Determined to become a reformed character, Luke “ grabbed with both hands ” a friend’s offer to work as a cleaning lady in a Dorset pub.
“I haven’t looked back since then,” he said.
Once on the right track, Luke quickly advanced through the ranks, working behind the bar and as a chef at half a dozen pubs in Dorset and Somerset.
He also started a family with his partner, whom he wishes to remain anonymous, and in recent months has been looking for a new opportunity – a job that would enable him to give back after he “ hurt so many people. ” year. “
In September, he saw the advertisement for a position at Boundary and immediately applied.
He said: “Working in the kitchen at a pub is a chore, so I was looking online for jobs for ex-criminals. When I saw that Boundary was looking for a former burglar, I really wanted to give it a try and applied. “
A few weeks later, Luke found out that Boundary boss, Robin Knox, 33, was eager to hire him.
He said, “This is a great way for me to somehow correct the mistakes of my past.

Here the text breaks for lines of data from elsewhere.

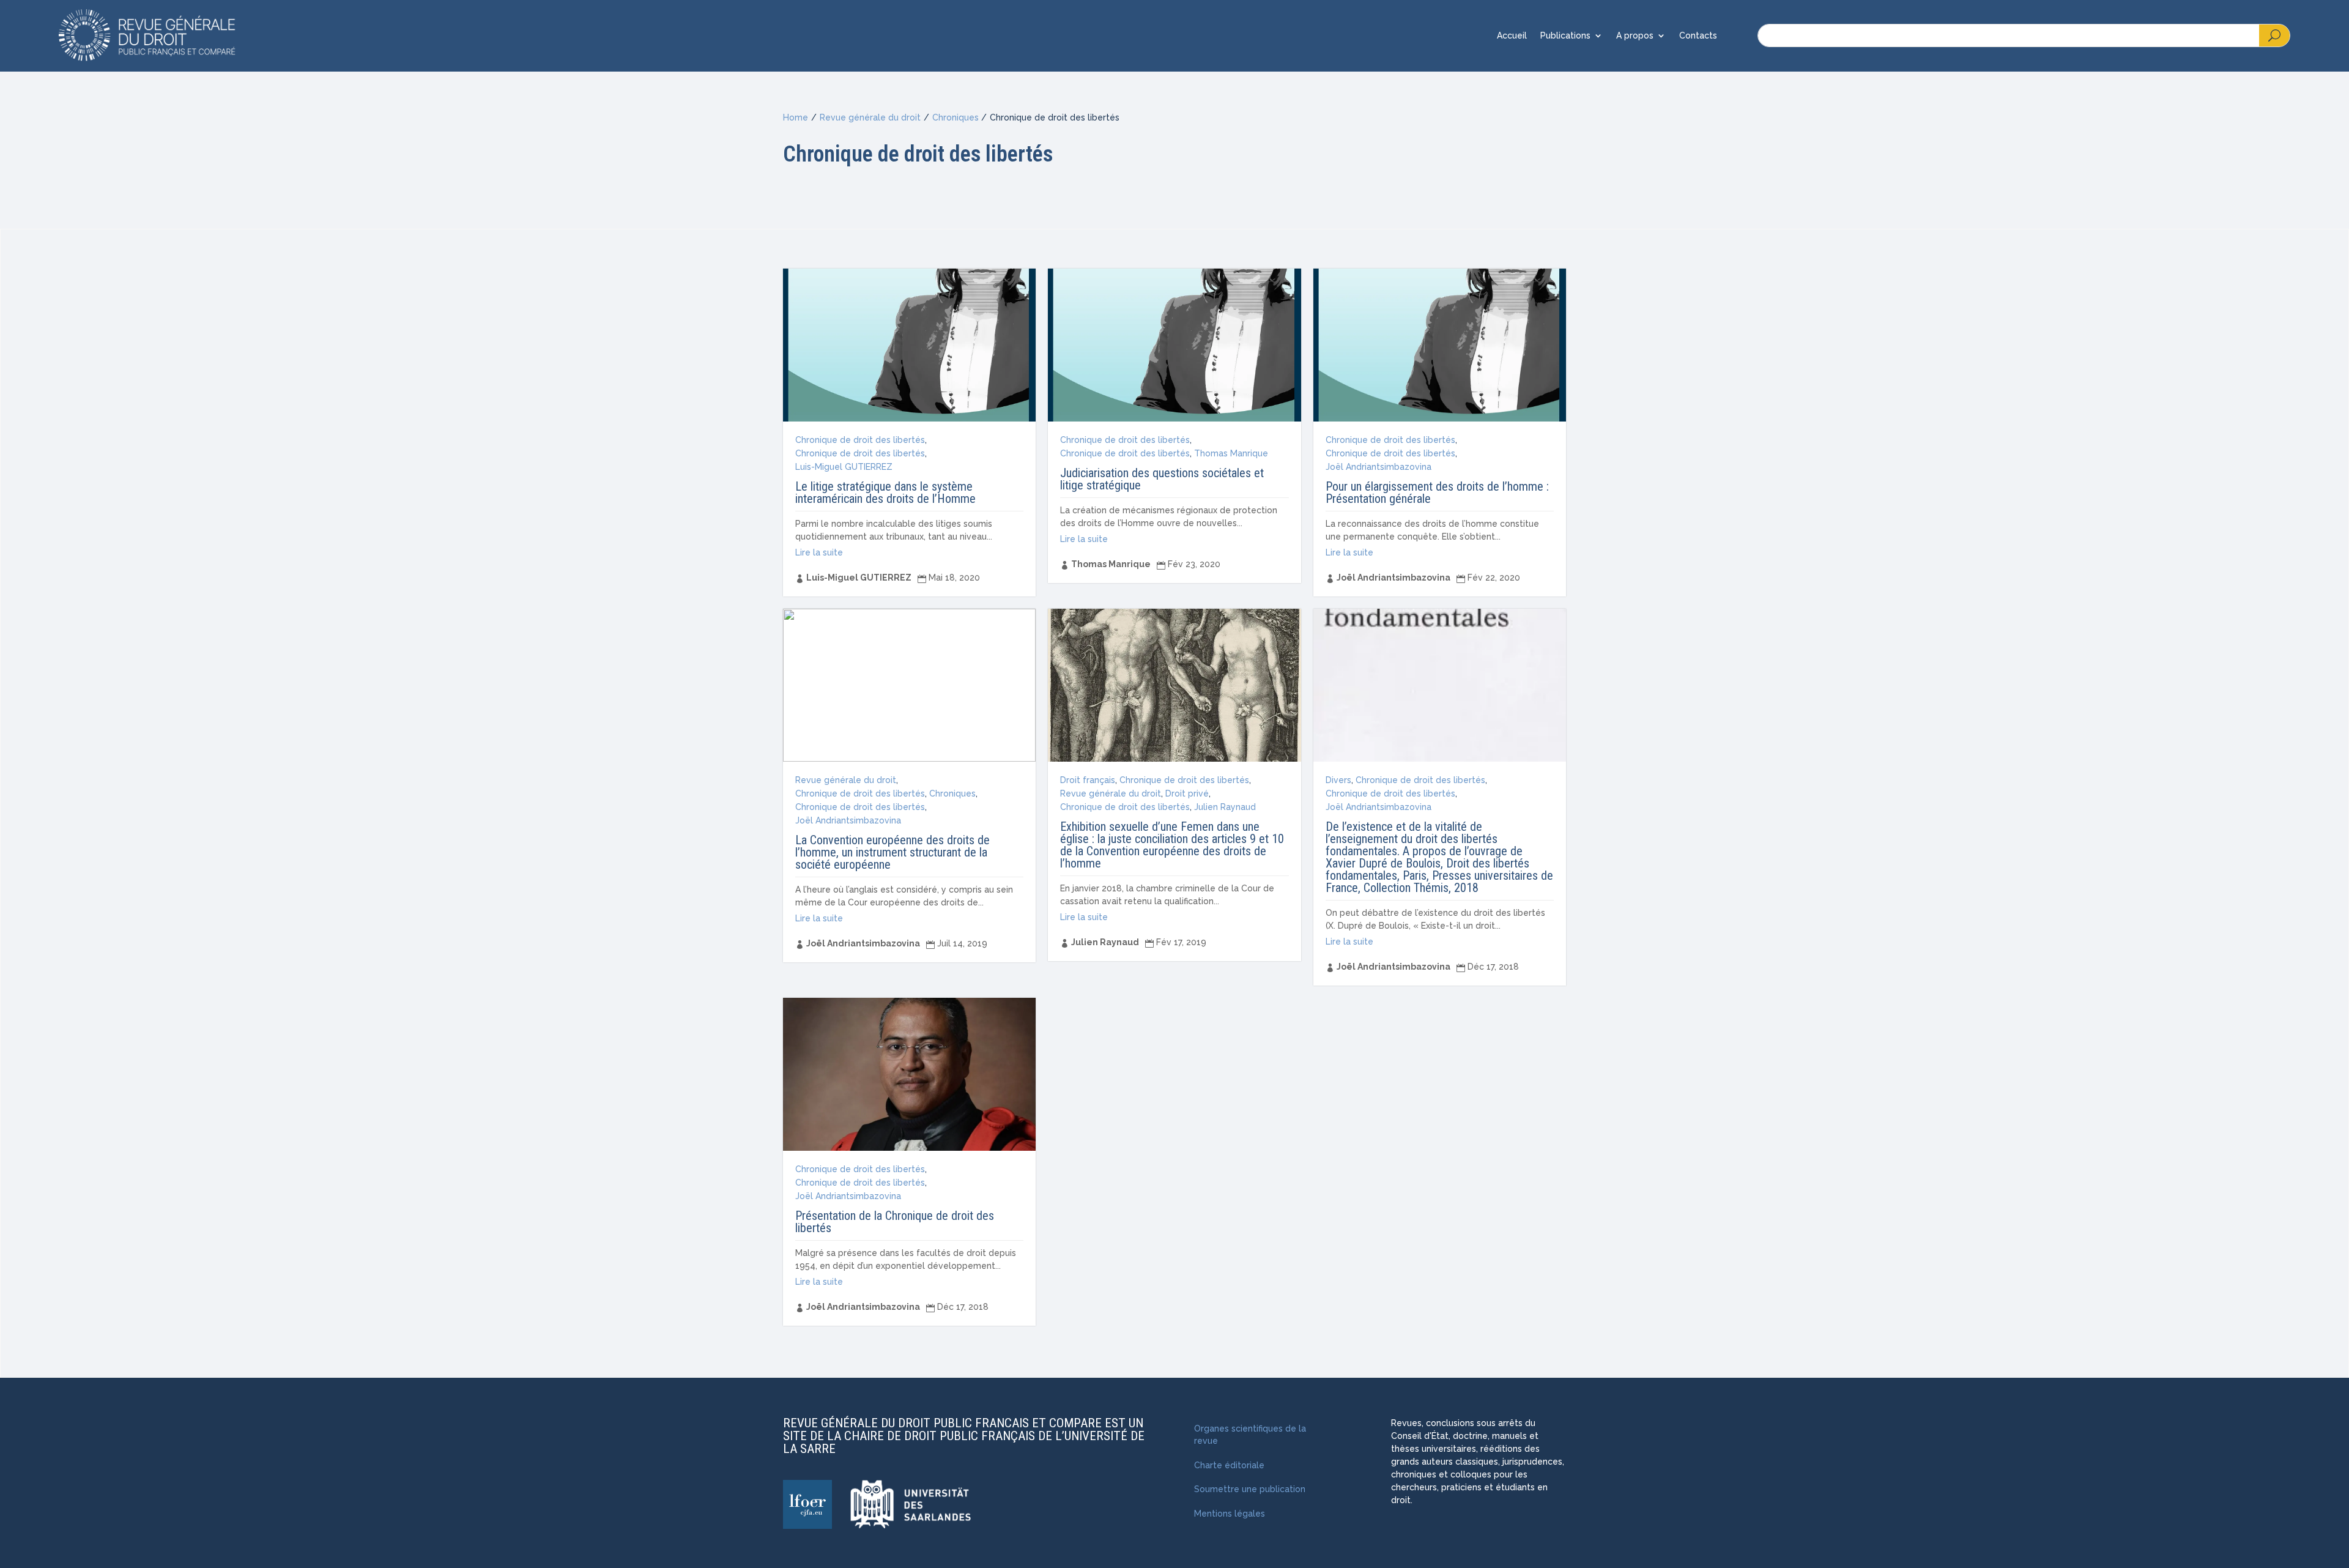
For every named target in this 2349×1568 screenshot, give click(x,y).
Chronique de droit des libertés (860, 440)
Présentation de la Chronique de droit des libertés (894, 1221)
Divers (1338, 780)
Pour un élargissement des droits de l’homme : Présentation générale (1437, 492)
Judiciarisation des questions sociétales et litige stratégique (1162, 479)
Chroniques (955, 117)
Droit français (1087, 780)
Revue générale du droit (870, 117)
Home (795, 117)
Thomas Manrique (1231, 453)
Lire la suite (819, 552)
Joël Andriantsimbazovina (1378, 467)
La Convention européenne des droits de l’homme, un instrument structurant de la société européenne (892, 852)
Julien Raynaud (1225, 807)
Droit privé (1187, 793)
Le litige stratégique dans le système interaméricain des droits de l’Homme (885, 492)
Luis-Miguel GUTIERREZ (843, 467)
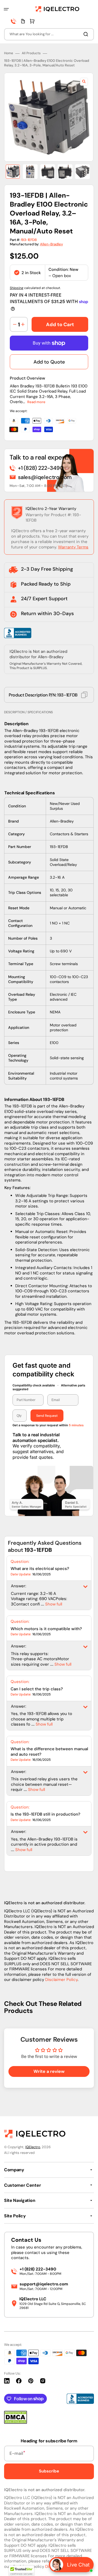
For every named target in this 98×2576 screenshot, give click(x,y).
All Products (31, 53)
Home (8, 53)
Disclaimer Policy (61, 1979)
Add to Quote (49, 362)
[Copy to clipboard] (84, 695)
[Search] (87, 34)
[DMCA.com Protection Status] (15, 2422)
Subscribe (49, 2471)
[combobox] (49, 34)
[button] (6, 9)
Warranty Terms (73, 547)
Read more (36, 402)
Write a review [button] (49, 2071)
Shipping (16, 288)
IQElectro (32, 2147)
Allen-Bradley (51, 244)
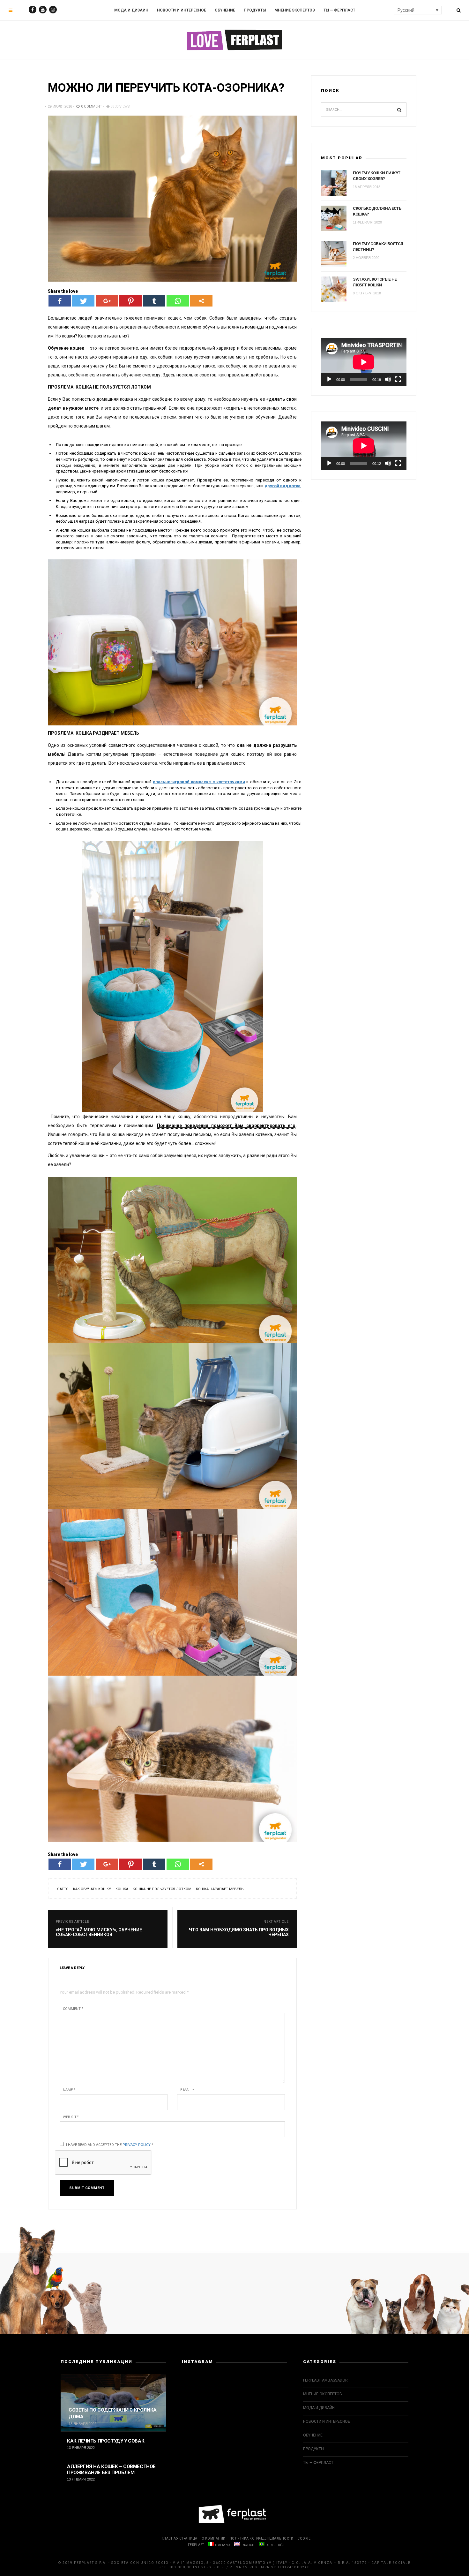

“I am really proud that I was able to change my life and I am very grateful to people like Robin who are willing to see the person I am now, not the criminal I used to be, and who gave me a chance.
“It doesn’t make what I did better, but in 10 years time I hope to look back and see that I turned everything upside down and started helping people.”
Boundary CEO Robin Knox, 33, from Clackmannanshire, Scotland, said it made sense to hire someone with insider knowledge of house breaking to make his security systems more effective.
He said: “It’s not just about the technology you have in house, but how you behave. So, as a security company trying to prevent people from breaking into their properties, there is a whole host of advice Luke – as a former burglar – can give our clients.
“His deep-seated desire to leave his past behind and do something positive made him stand out to us – because he knows what he did was totally wrong and is now on track to rectify some of those mistakes.”